+++ Input records +++

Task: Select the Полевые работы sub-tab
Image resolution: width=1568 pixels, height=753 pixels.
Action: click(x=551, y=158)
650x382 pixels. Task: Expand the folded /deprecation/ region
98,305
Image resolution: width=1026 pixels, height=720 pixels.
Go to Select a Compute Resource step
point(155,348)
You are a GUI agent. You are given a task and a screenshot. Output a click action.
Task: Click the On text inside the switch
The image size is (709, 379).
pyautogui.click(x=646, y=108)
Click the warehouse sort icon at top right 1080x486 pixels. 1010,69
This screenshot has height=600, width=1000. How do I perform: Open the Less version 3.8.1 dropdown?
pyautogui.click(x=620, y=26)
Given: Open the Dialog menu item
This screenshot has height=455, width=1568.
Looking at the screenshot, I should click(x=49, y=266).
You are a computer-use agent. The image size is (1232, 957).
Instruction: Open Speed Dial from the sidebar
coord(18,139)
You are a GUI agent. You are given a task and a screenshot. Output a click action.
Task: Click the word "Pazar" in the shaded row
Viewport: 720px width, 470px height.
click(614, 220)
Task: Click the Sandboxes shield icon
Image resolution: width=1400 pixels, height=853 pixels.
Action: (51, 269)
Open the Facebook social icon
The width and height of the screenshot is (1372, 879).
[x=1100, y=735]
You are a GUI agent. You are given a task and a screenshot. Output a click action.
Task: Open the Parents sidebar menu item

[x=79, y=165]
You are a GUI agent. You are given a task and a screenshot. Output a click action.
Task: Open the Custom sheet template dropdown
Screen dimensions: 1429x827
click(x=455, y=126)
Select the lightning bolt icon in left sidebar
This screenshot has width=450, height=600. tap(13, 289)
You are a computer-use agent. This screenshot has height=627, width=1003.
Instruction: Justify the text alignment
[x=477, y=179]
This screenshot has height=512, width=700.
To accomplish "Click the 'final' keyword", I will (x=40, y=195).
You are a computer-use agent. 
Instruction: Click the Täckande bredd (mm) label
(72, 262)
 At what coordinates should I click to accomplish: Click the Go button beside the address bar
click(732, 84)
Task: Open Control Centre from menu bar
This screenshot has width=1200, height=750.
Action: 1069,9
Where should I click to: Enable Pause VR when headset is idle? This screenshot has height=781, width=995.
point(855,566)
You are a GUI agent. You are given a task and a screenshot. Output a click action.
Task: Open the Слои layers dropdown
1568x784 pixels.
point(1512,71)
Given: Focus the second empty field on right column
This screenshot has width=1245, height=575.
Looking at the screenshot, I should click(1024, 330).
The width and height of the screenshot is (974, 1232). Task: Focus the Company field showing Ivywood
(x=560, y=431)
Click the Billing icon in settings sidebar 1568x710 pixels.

+++

_Exercise instructions_
Set down each entry above again exactly as it reads.

_Reply_
Task: Select the Полевые работы sub-tab
Image resolution: width=1568 pixels, height=753 pixels.
Action: click(x=551, y=158)
650x382 pixels. Task: Expand the folded /deprecation/ region
98,305
Image resolution: width=1026 pixels, height=720 pixels.
Go to Select a Compute Resource step
point(155,348)
You are a GUI agent. You are given a task and a screenshot. Output a click action.
Task: Click the On text inside the switch
The image size is (709, 379).
pyautogui.click(x=646, y=108)
Click the warehouse sort icon at top right 1080x486 pixels. 1010,69
This screenshot has height=600, width=1000. How do I perform: Open the Less version 3.8.1 dropdown?
pyautogui.click(x=620, y=26)
Given: Open the Dialog menu item
This screenshot has height=455, width=1568.
Looking at the screenshot, I should click(x=49, y=266).
You are a computer-use agent. The image size is (1232, 957).
Instruction: Open Speed Dial from the sidebar
coord(18,139)
You are a GUI agent. You are given a task and a screenshot. Output a click action.
Task: Click the word "Pazar" in the shaded row
Viewport: 720px width, 470px height.
click(614, 220)
Task: Click the Sandboxes shield icon
Image resolution: width=1400 pixels, height=853 pixels.
Action: (51, 269)
Open the Facebook social icon
The width and height of the screenshot is (1372, 879).
[x=1100, y=735]
You are a GUI agent. You are given a task and a screenshot. Output a click action.
Task: Open the Parents sidebar menu item

[x=79, y=165]
You are a GUI agent. You are given a task and a screenshot. Output a click action.
Task: Open the Custom sheet template dropdown
Screen dimensions: 1429x827
click(x=455, y=126)
Select the lightning bolt icon in left sidebar
This screenshot has width=450, height=600. tap(13, 289)
You are a computer-use agent. This screenshot has height=627, width=1003.
Instruction: Justify the text alignment
[x=477, y=179]
This screenshot has height=512, width=700.
To accomplish "Click the 'final' keyword", I will (x=40, y=195).
You are a computer-use agent. 
Instruction: Click the Täckande bredd (mm) label
(72, 262)
 At what coordinates should I click to accomplish: Click the Go button beside the address bar
click(732, 84)
Task: Open Control Centre from menu bar
This screenshot has width=1200, height=750.
Action: 1069,9
Where should I click to: Enable Pause VR when headset is idle? This screenshot has height=781, width=995.
point(855,566)
You are a GUI agent. You are given a task and a screenshot. Output a click action.
Task: Open the Слои layers dropdown
1568x784 pixels.
point(1512,71)
Given: Focus the second empty field on right column
This screenshot has width=1245, height=575.
Looking at the screenshot, I should click(1024, 330).
The width and height of the screenshot is (974, 1232). Task: Focus the Company field showing Ivywood
(x=560, y=431)
Click the Billing icon in settings sidebar 1568x710 pixels.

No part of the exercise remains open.